### Data to process ###

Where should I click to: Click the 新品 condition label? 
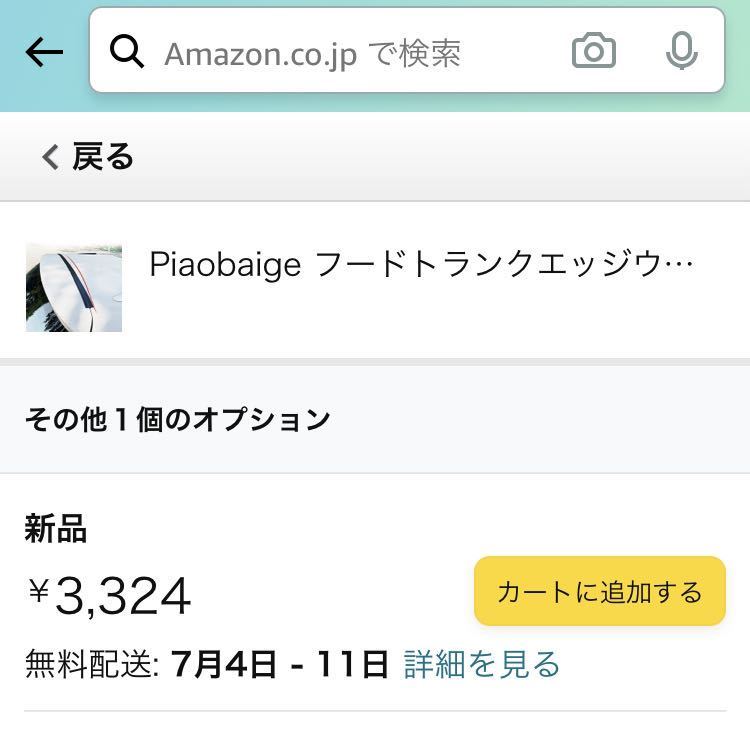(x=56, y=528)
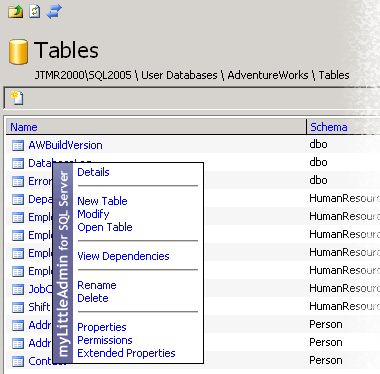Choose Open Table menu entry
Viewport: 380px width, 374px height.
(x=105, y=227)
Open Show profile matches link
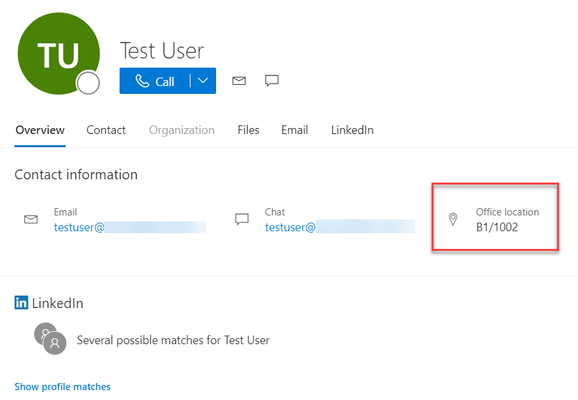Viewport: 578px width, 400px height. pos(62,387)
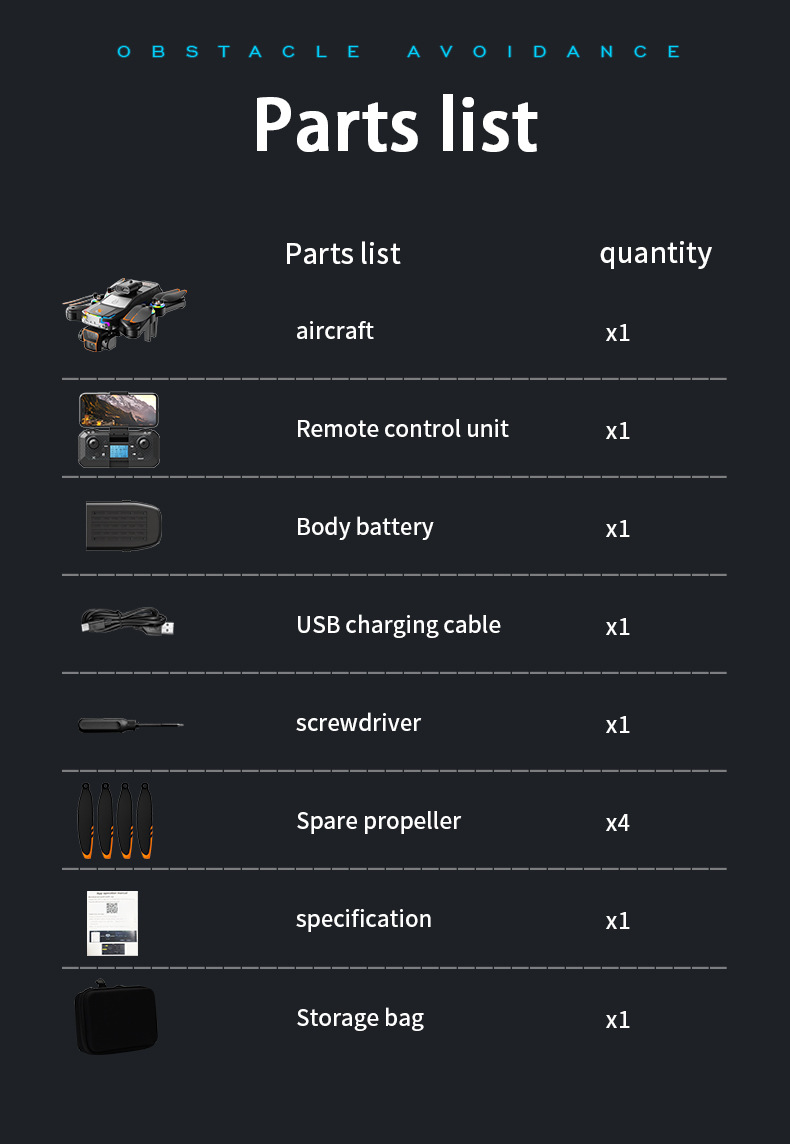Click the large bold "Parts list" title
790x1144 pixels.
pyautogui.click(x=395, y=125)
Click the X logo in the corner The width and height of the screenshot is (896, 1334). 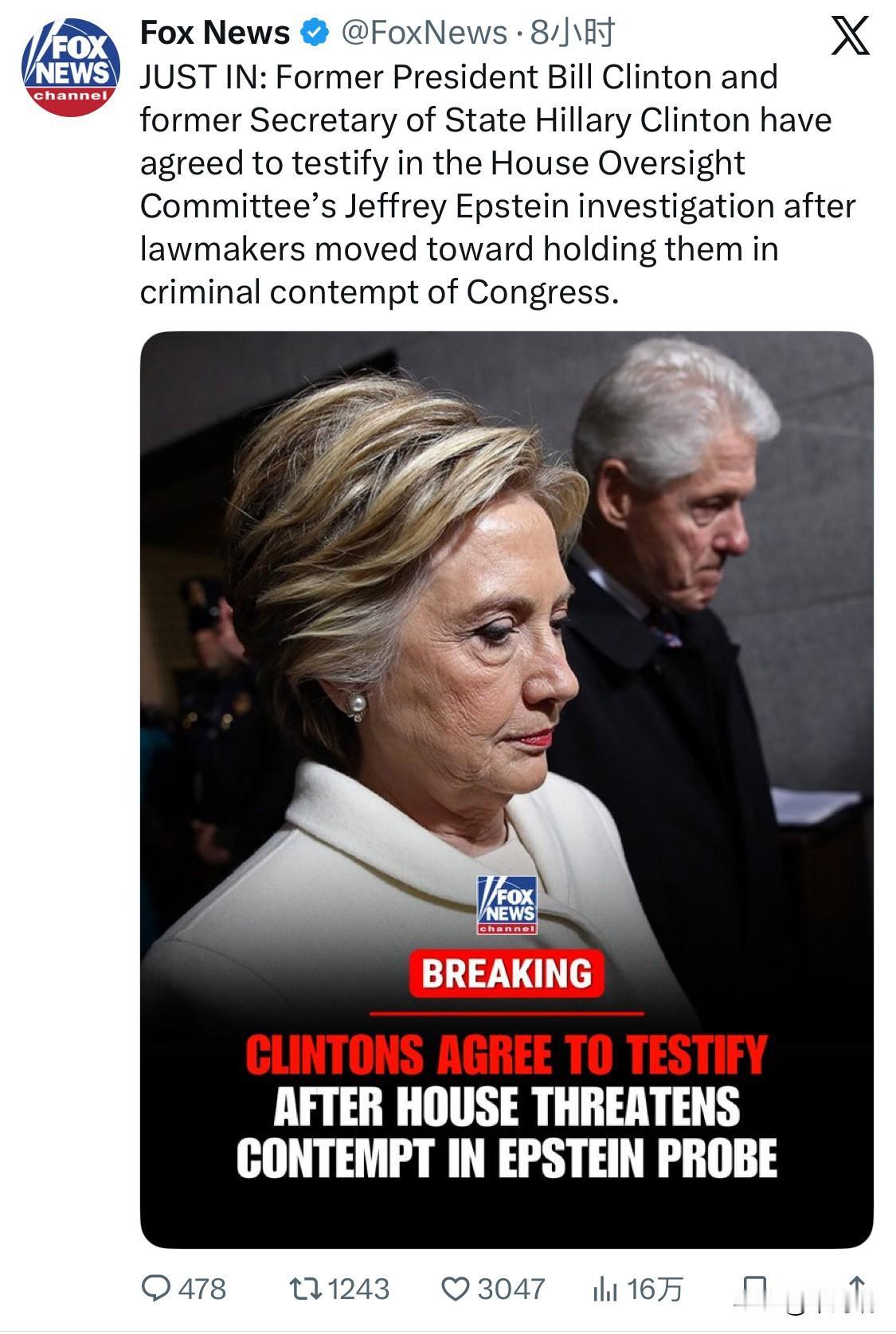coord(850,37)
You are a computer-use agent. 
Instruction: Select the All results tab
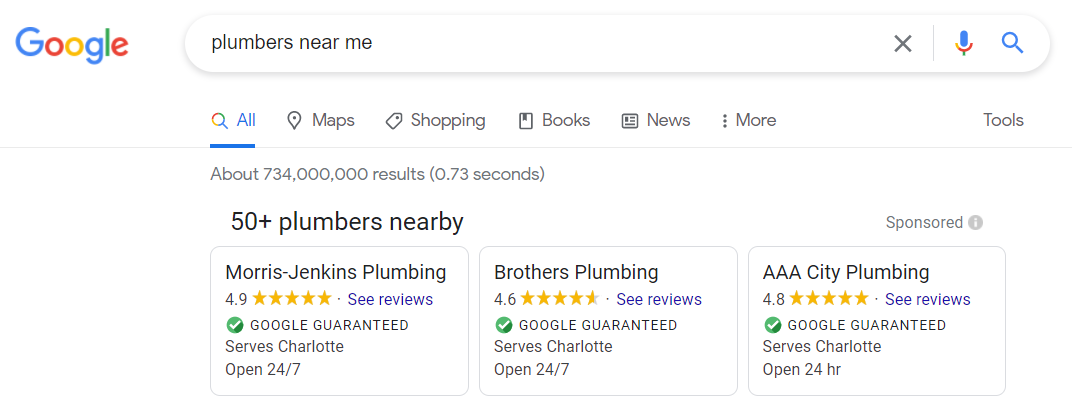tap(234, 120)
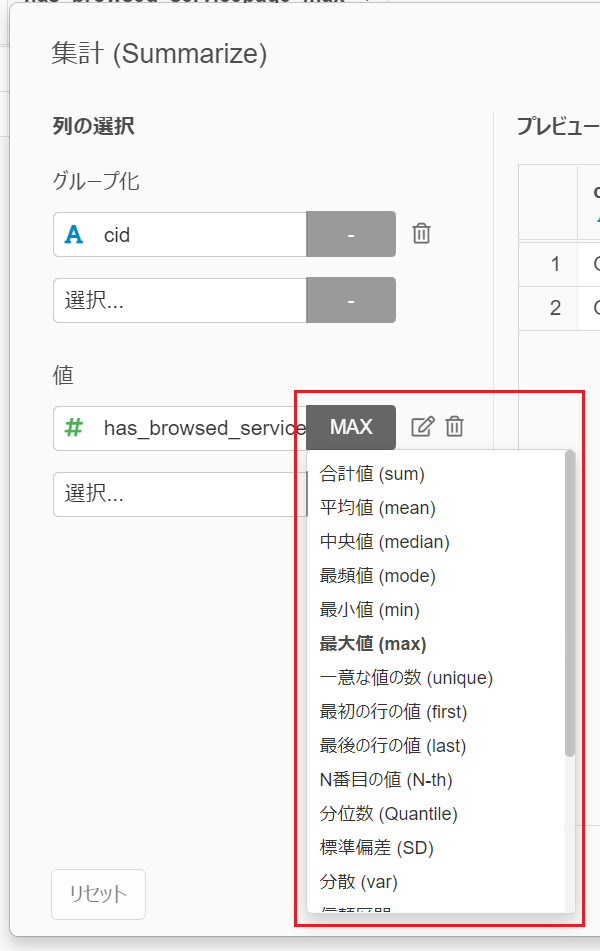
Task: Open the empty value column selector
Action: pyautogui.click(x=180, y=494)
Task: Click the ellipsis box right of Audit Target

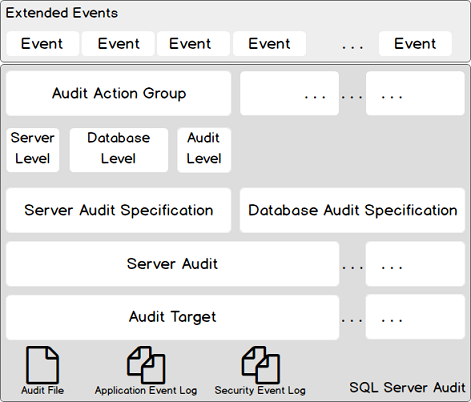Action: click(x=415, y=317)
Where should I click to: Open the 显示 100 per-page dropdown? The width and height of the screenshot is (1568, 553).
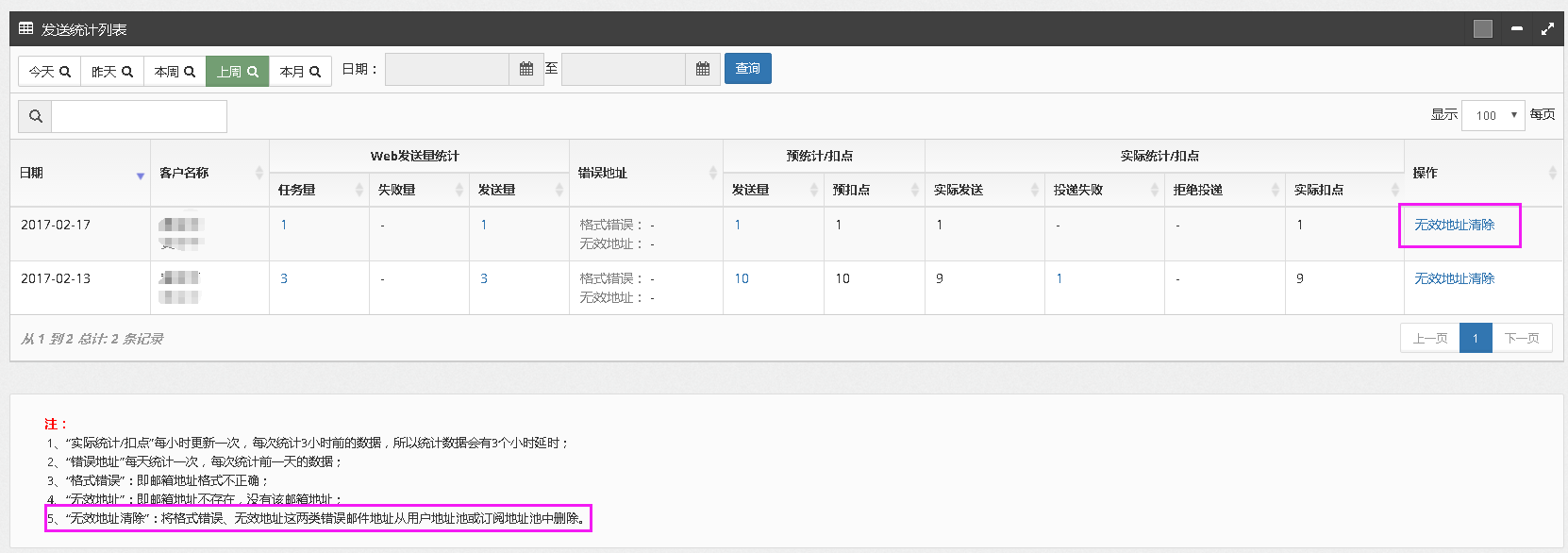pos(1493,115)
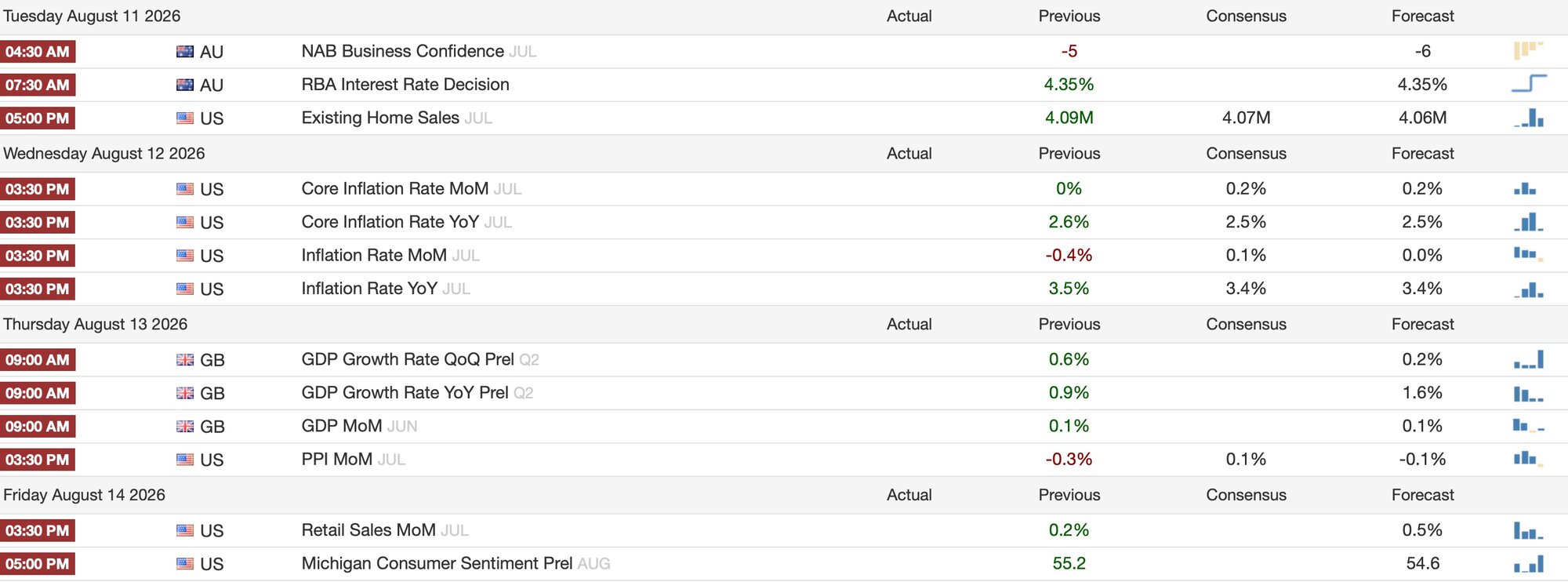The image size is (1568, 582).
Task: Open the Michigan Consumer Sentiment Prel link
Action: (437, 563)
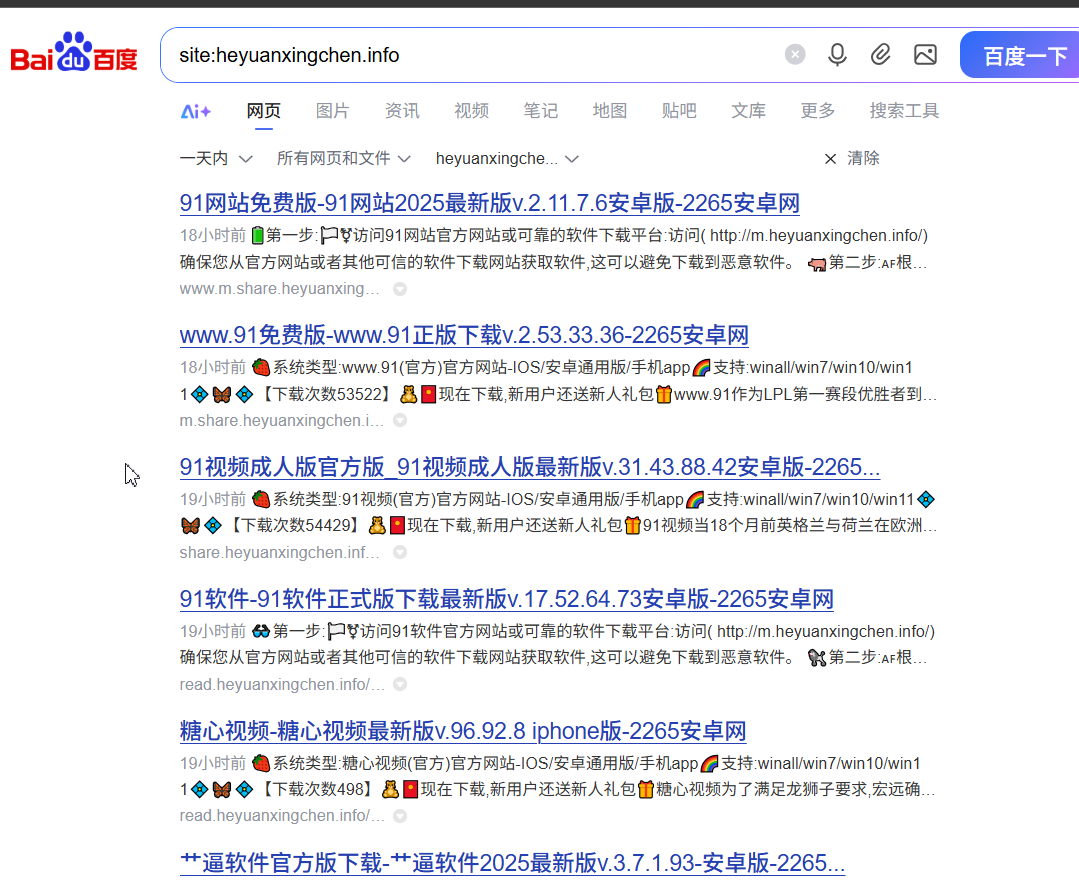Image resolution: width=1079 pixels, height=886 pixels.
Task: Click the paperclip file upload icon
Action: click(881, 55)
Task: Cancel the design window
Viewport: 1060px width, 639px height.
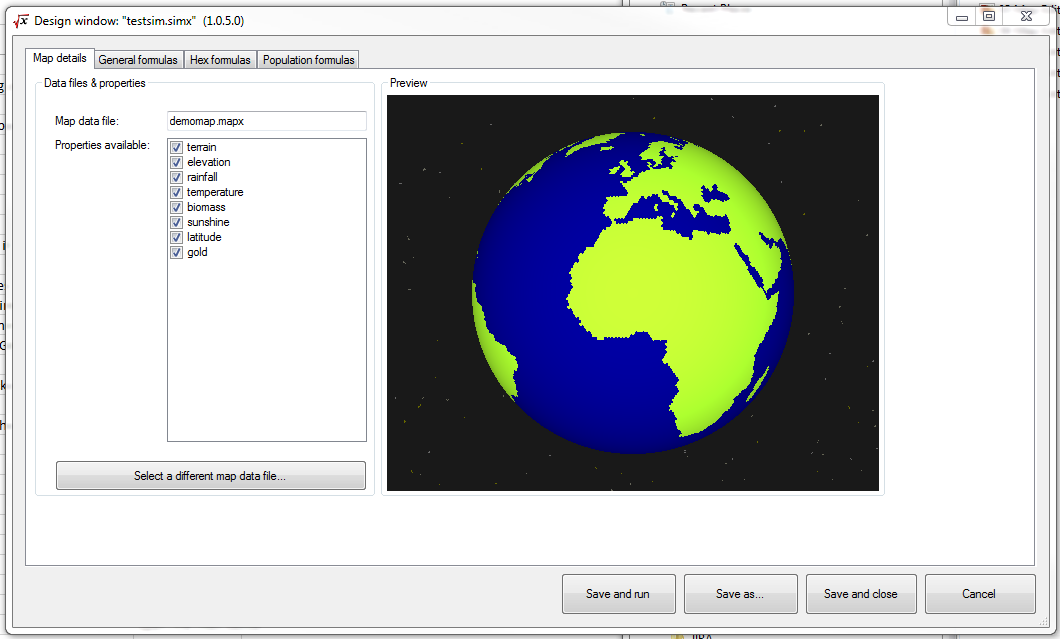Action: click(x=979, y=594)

###

Find the line that contains "Where should I click to: Open", then write out that line and each one after it, exactly and with nothing else, through the end of the entries above, without the pictures.

The answer -
Where should I click to: Open the 显示 100 per-page dropdown? The width and height of the screenshot is (1568, 553).
pos(1493,115)
The image size is (1568, 582).
Task: Open the Michigan Consumer Sentiment Prel link
Action: (437, 563)
Image resolution: width=1079 pixels, height=886 pixels.
Task: Click the paperclip file upload icon
Action: click(881, 55)
Task: Cancel the design window
Viewport: 1060px width, 639px height.
Action: click(x=979, y=594)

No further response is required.